BEGIN GIVEN ENTRIES
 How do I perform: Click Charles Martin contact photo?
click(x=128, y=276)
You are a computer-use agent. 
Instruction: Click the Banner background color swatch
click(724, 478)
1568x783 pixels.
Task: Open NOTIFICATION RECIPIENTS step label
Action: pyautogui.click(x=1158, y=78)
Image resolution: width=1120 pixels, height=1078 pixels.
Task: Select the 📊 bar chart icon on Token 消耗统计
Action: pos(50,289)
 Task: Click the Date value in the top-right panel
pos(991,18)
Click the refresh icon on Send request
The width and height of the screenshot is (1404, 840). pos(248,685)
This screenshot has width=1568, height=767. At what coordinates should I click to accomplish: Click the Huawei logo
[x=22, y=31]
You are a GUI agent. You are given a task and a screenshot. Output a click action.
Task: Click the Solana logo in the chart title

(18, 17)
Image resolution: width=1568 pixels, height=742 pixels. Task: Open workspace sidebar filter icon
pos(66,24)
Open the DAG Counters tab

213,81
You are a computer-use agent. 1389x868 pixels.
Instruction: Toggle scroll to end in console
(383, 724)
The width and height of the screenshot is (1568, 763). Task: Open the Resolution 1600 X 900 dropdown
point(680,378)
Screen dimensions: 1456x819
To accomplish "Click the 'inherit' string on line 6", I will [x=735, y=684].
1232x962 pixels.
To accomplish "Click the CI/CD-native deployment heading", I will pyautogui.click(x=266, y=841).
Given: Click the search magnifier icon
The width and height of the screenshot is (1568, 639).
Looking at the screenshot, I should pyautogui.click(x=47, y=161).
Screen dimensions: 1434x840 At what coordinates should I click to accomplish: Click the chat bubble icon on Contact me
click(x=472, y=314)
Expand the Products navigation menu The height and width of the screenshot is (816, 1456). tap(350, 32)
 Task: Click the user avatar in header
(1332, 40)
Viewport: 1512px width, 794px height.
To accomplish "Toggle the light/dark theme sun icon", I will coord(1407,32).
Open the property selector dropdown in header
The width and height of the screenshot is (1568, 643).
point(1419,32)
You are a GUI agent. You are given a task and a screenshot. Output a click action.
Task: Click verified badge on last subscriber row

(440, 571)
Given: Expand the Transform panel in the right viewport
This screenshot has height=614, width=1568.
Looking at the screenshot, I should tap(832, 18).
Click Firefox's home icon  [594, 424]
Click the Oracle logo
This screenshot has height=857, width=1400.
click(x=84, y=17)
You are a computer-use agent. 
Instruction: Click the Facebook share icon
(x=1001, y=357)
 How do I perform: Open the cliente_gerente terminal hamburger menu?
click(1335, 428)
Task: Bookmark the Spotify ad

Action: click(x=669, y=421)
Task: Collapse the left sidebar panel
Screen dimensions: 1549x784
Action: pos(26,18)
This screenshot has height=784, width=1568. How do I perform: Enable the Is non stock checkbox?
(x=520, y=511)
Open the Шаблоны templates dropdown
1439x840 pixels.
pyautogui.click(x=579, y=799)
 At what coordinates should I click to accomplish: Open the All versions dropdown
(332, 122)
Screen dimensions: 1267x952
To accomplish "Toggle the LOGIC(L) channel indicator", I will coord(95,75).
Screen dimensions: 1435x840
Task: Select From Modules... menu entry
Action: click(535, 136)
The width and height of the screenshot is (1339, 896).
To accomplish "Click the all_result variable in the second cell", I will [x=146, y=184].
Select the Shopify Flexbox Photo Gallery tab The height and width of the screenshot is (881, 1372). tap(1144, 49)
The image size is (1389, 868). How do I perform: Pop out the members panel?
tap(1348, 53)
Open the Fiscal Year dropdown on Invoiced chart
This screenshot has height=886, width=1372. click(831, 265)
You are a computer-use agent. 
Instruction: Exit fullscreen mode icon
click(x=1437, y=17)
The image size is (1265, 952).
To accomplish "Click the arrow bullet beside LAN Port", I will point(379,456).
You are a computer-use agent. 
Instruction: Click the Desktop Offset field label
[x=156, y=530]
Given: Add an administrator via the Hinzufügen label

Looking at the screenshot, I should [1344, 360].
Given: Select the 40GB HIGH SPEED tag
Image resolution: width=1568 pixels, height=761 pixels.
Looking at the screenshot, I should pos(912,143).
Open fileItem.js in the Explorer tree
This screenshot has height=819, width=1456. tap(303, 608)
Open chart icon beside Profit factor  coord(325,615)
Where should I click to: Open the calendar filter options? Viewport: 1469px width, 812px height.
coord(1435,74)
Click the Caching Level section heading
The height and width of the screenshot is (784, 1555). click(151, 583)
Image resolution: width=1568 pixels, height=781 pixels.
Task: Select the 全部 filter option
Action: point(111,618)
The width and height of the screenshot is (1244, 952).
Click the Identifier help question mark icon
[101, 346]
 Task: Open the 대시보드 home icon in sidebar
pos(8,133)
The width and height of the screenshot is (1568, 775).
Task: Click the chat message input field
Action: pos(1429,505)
END GIVEN ENTRIES
YOUR TASK:
Your task is to retype all of the lines above exactly.

EXERCISE OUTPUT:
 How do I perform: Click Charles Martin contact photo?
click(x=128, y=276)
You are a computer-use agent. 
Instruction: Click the Banner background color swatch
click(724, 478)
1568x783 pixels.
Task: Open NOTIFICATION RECIPIENTS step label
Action: pyautogui.click(x=1158, y=78)
Image resolution: width=1120 pixels, height=1078 pixels.
Task: Select the 📊 bar chart icon on Token 消耗统计
Action: pos(50,289)
 Task: Click the Date value in the top-right panel
pos(991,18)
Click the refresh icon on Send request
The width and height of the screenshot is (1404, 840). pos(248,685)
This screenshot has width=1568, height=767. At what coordinates should I click to accomplish: Click the Huawei logo
[x=22, y=31]
You are a GUI agent. You are given a task and a screenshot. Output a click action.
Task: Click the Solana logo in the chart title

(18, 17)
Image resolution: width=1568 pixels, height=742 pixels. Task: Open workspace sidebar filter icon
pos(66,24)
Open the DAG Counters tab

213,81
You are a computer-use agent. 1389x868 pixels.
Instruction: Toggle scroll to end in console
(383, 724)
The width and height of the screenshot is (1568, 763). Task: Open the Resolution 1600 X 900 dropdown
point(680,378)
Screen dimensions: 1456x819
To accomplish "Click the 'inherit' string on line 6", I will [x=735, y=684].
1232x962 pixels.
To accomplish "Click the CI/CD-native deployment heading", I will pyautogui.click(x=266, y=841).
Given: Click the search magnifier icon
The width and height of the screenshot is (1568, 639).
Looking at the screenshot, I should pyautogui.click(x=47, y=161).
Screen dimensions: 1434x840 At what coordinates should I click to accomplish: Click the chat bubble icon on Contact me
click(x=472, y=314)
Expand the Products navigation menu The height and width of the screenshot is (816, 1456). tap(350, 32)
 Task: Click the user avatar in header
(1332, 40)
Viewport: 1512px width, 794px height.
To accomplish "Toggle the light/dark theme sun icon", I will coord(1407,32).
Open the property selector dropdown in header
The width and height of the screenshot is (1568, 643).
point(1419,32)
You are a GUI agent. You are given a task and a screenshot. Output a click action.
Task: Click verified badge on last subscriber row

(440, 571)
Given: Expand the Transform panel in the right viewport
This screenshot has height=614, width=1568.
Looking at the screenshot, I should tap(832, 18).
Click Firefox's home icon  [594, 424]
Click the Oracle logo
This screenshot has height=857, width=1400.
click(x=84, y=17)
You are a computer-use agent. 
Instruction: Click the Facebook share icon
(x=1001, y=357)
 How do I perform: Open the cliente_gerente terminal hamburger menu?
click(1335, 428)
Task: Bookmark the Spotify ad

Action: click(x=669, y=421)
Task: Collapse the left sidebar panel
Screen dimensions: 1549x784
Action: pos(26,18)
This screenshot has height=784, width=1568. How do I perform: Enable the Is non stock checkbox?
(x=520, y=511)
Open the Шаблоны templates dropdown
1439x840 pixels.
pyautogui.click(x=579, y=799)
 At what coordinates should I click to accomplish: Open the All versions dropdown
(332, 122)
Screen dimensions: 1267x952
To accomplish "Toggle the LOGIC(L) channel indicator", I will coord(95,75).
Screen dimensions: 1435x840
Task: Select From Modules... menu entry
Action: click(535, 136)
The width and height of the screenshot is (1339, 896).
To accomplish "Click the all_result variable in the second cell", I will [x=146, y=184].
Select the Shopify Flexbox Photo Gallery tab The height and width of the screenshot is (881, 1372). tap(1144, 49)
The image size is (1389, 868). How do I perform: Pop out the members panel?
tap(1348, 53)
Open the Fiscal Year dropdown on Invoiced chart
This screenshot has height=886, width=1372. click(831, 265)
You are a computer-use agent. 
Instruction: Exit fullscreen mode icon
click(x=1437, y=17)
The image size is (1265, 952).
To accomplish "Click the arrow bullet beside LAN Port", I will point(379,456).
You are a computer-use agent. 
Instruction: Click the Desktop Offset field label
[x=156, y=530]
Given: Add an administrator via the Hinzufügen label

Looking at the screenshot, I should [1344, 360].
Given: Select the 40GB HIGH SPEED tag
Image resolution: width=1568 pixels, height=761 pixels.
Looking at the screenshot, I should pos(912,143).
Open fileItem.js in the Explorer tree
This screenshot has height=819, width=1456. tap(303, 608)
Open chart icon beside Profit factor  coord(325,615)
Where should I click to: Open the calendar filter options? Viewport: 1469px width, 812px height.
coord(1435,74)
Click the Caching Level section heading
The height and width of the screenshot is (784, 1555). click(151, 583)
Image resolution: width=1568 pixels, height=781 pixels.
Task: Select the 全部 filter option
Action: point(111,618)
The width and height of the screenshot is (1244, 952).
Click the Identifier help question mark icon
[101, 346]
 Task: Open the 대시보드 home icon in sidebar
pos(8,133)
The width and height of the screenshot is (1568, 775).
Task: Click the chat message input field
Action: pos(1429,505)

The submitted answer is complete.